8 de noviembre 2013 - 00:00

Debuta una “Cenicienta” poco usual en el Colón

El italiano Zanella, descubridor y auténtico motor del renacimiento de  la “Cenicienta” de Johann Strauss II.
El italiano Zanella, descubridor y auténtico motor del renacimiento de la “Cenicienta” de Johann Strauss II.
Antes del final de temporada con "El lago de los cisnes", el Ballet Estable del Teatro Colón dirigido por Lidia Segni propone a partir de mañana un estreno local: el ballet "Cenicienta", con coreografía del italiano Renato Zanella sobre la partitura de Johann Strauss II. Los protagonistas serán Nadia Muzyca (9 y 13), Karina Olmedo (10 y 14) y Natalia Pelayo (12 y 15) como Greta, Federico Fernández (9, 13), Juan Pablo Ledo (10) y Edgardo Trabalón (12, 14, 15) como Gustav; el elenco se completa con Alejandro Parente y Matías Santos personificando alternativamente a Strauss, Paula Cassano, Larisa Hominal, Daiana Ruiz y Manuela Rodriguez Echenique como las Hermanastras, e Igor Gopkalo como la Madrastra. Participará la Orquesta Filarmónica de Buenos Aires dirigida por el suizo Emmanuel Siffert. Dialogamos con Zanella:

Periodista: ¿Es su primera visita a Buenos Aires?

Renato Zanella:
No, había estado cuando integraba el Ballet de Stuttgart, en el 87. Bailamos aquí, en el Colón. Haber podido regresar me da mucha emoción y responsabilidad.

P.: Usted ha incursionado también en la puesta en escena de ópera. ¿Cómo se relacionan ambos mundos en su creación?

R.Z.:
Cada año pongo en escena una ópera. Lo considero complementario a mi trabajo como coreógrafo. Me enriquece porque hay otros elementos al margen de la voz y la música, como la dramaturgia y la dirección de actores que muchas veces en el ballet están poco desarrollados.

P.: ¿Cuándo, cómo y por qué una Cenicienta?

R.Z.
: En 1999 conmemoraba el centenario de la muerte de Strauss II, de manera que era la oportunidad de homenajear a quien había hecho tanto por la música y la danza en un período importante de la historia de Europa. Yo quería trabajar sistemáticamente sobre ballets narrativos, pero sin entrar en el repertorio ruso. Así encontré esta partitura, única y rara, el único ballet que había hecho Strauss, que estaba un poco olvidado, y espero que el público tenga claro que no verá la "Cenicienta" de Prokofiev, porque la música está casi en el lado opuesto. En esa época me encontraba en una gran compañía, en la Staatsoper de Viena, de casi noventa bailarines, que tenía necesidad de repertorio. Me gustó la idea de resaltar la figura de un músico tan importante en la historia de Viena, que en el final de su vida dedicó una creación al ballet.

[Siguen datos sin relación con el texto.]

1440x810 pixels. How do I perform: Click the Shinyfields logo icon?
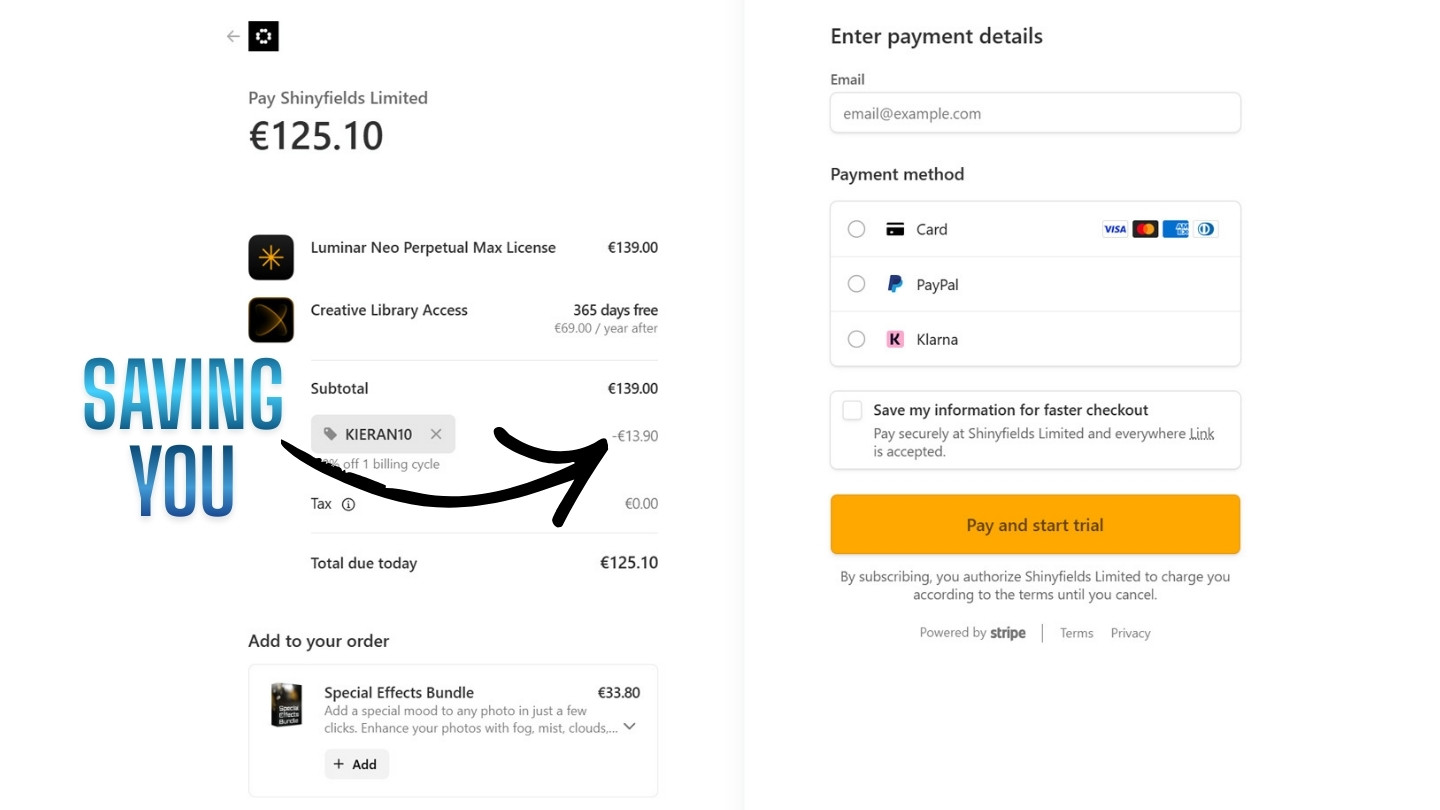pos(262,36)
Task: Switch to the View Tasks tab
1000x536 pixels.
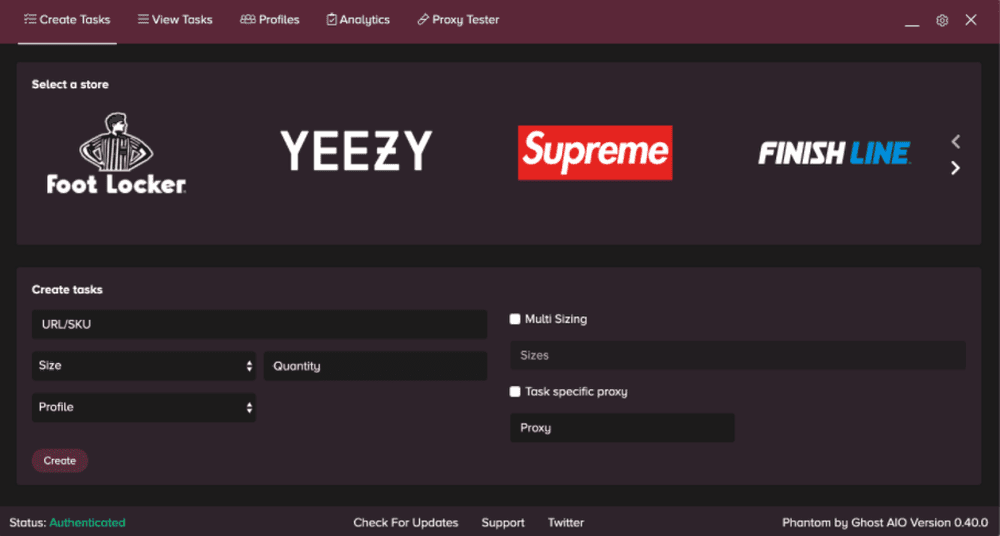Action: (175, 20)
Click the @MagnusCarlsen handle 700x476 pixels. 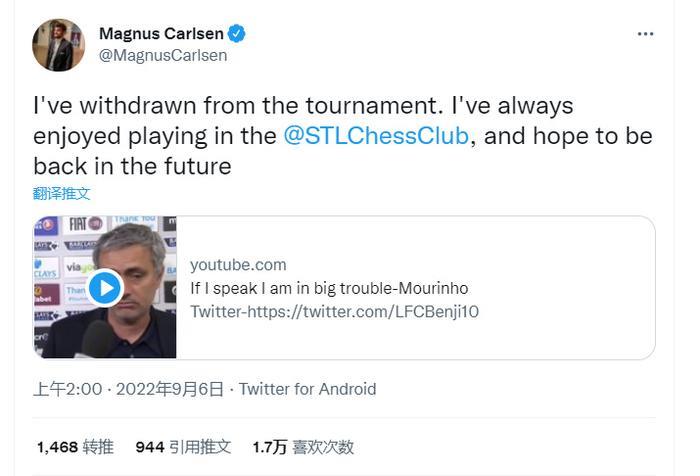click(x=163, y=55)
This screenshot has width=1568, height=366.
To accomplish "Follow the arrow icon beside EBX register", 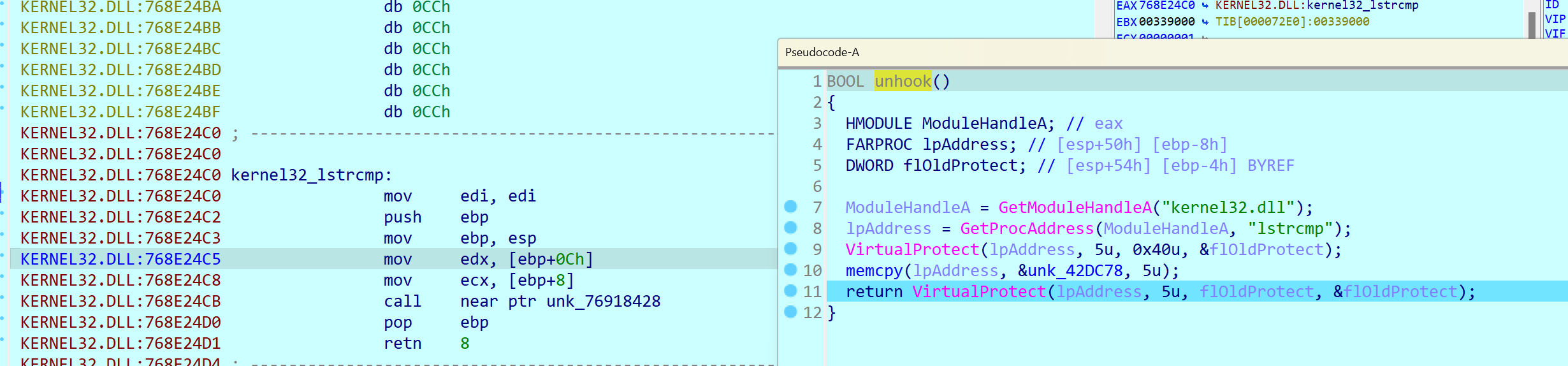I will coord(1205,22).
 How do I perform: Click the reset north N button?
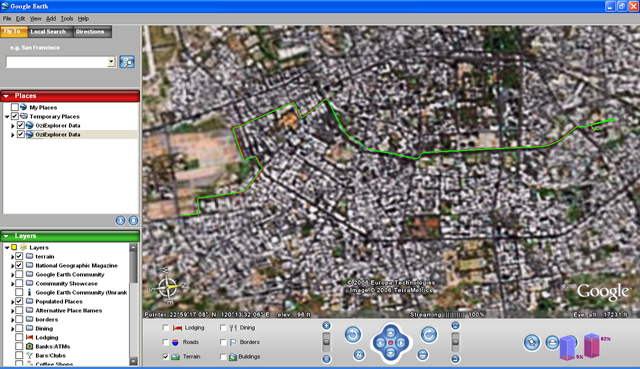[359, 355]
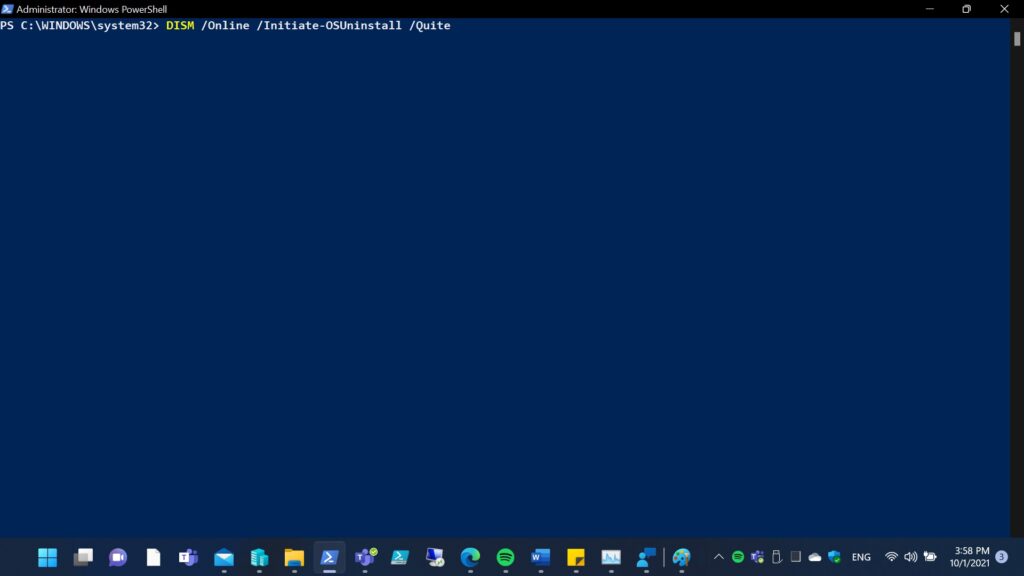The width and height of the screenshot is (1024, 576).
Task: Open PowerShell window system menu icon
Action: click(8, 9)
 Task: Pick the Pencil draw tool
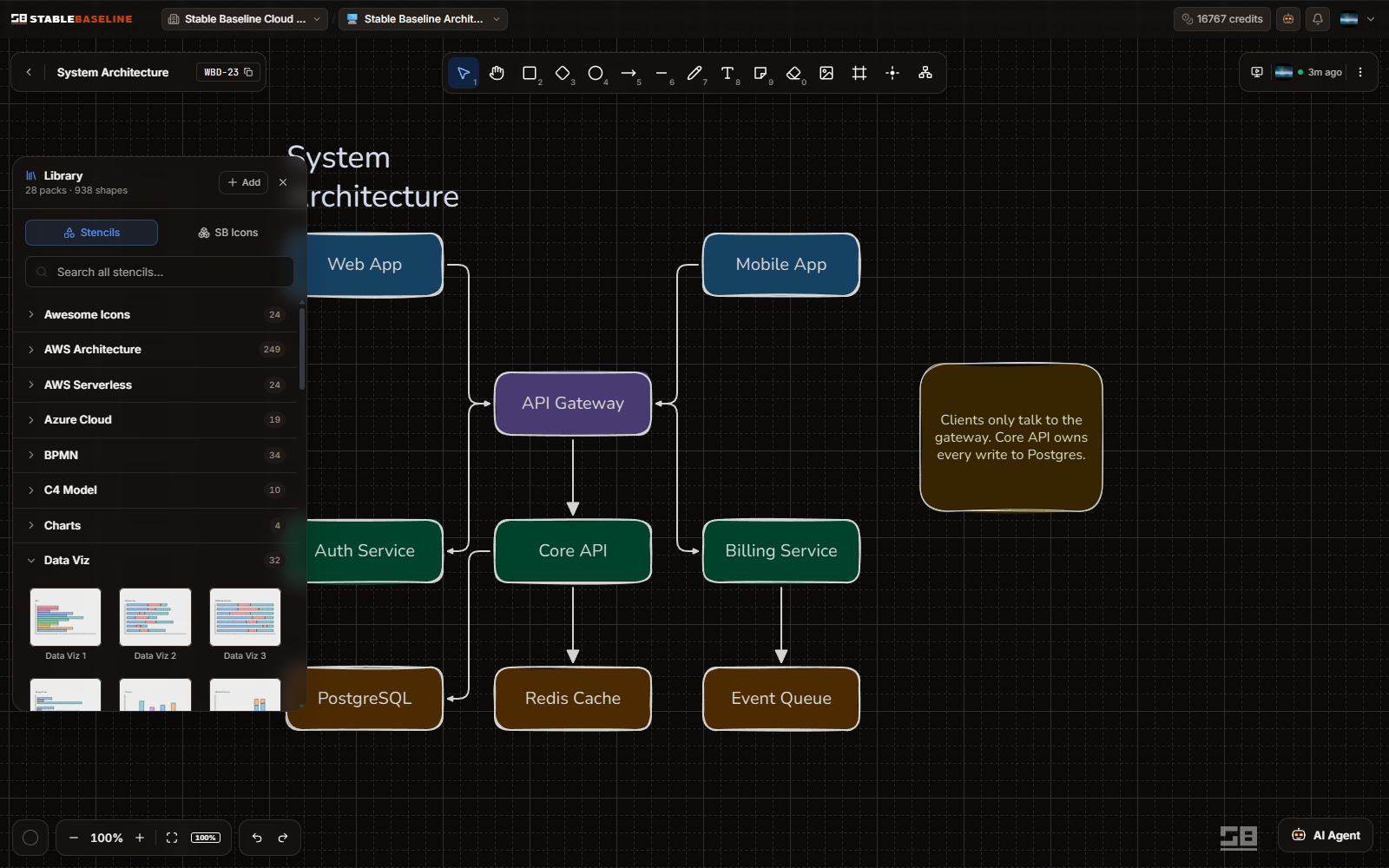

P.: ¿Cómo se desarrolló su trabajo con el Ballet del Colón?

R.Z.:
La preparación estuvo hecha por mi asistente Benito Marcelino, colega del Ballet de Stuttgart. Encontré una compañía muy bella. Hay un trabajo de adaptación porque las dimensiones aquí son mayores. Los tres elencos son interesantes, cada uno encontró su propia manera de interpretar sus papeles. Argumentalmente sigue la línea del cuento pero musicalmente hay una gran diferencia. Me interesó el hecho de que Strauss murió mientras escribía este ballet, en Viena no fue reconocido inmediatamente por esta creación debido a un cambio político en la Ópera y el estreno tuvo lugar en Berlín, por eso la idea de que Strauss vuelve como una nube y concluye su obra.

P.: ¿Cuál es el origen de la partitura de Strauss?

R.Z.:
"Cenicienta" surge del encargo de hacer un ballet sobre un tema moderno. Strauss lo hace de mala gana porque con el ballet no se ganaba mucho dinero, como siempre, y el tema moderno de aquella época eran las nuevas casas de moda que llegaban a Viena desde París. Los nombres están todos asociados al francés, y la historia se desarrolla en el ambiente de la moda: él es una estrella del diseño, ella es también una artista que querría triunfar y la madre es la propietaria de una casa de moda.

P.: ¿Cuáles son sus influencias principales como creador?

R.Z.:
Soy un producto del Ballet de Stuttgart de los años 80. Nací trabajando con los que trabajaron ahí. Absorbí el repertorio de Cranko pero también tuve a John Neumeier, Jiri Kylián, Mats Ek, William Forsythe y otros. Vivir esta creatividad da mucho impulso. Ésa es mi identidad. En el ballet narrativo Cranko está en mi carne, e intento no alejarme de eso.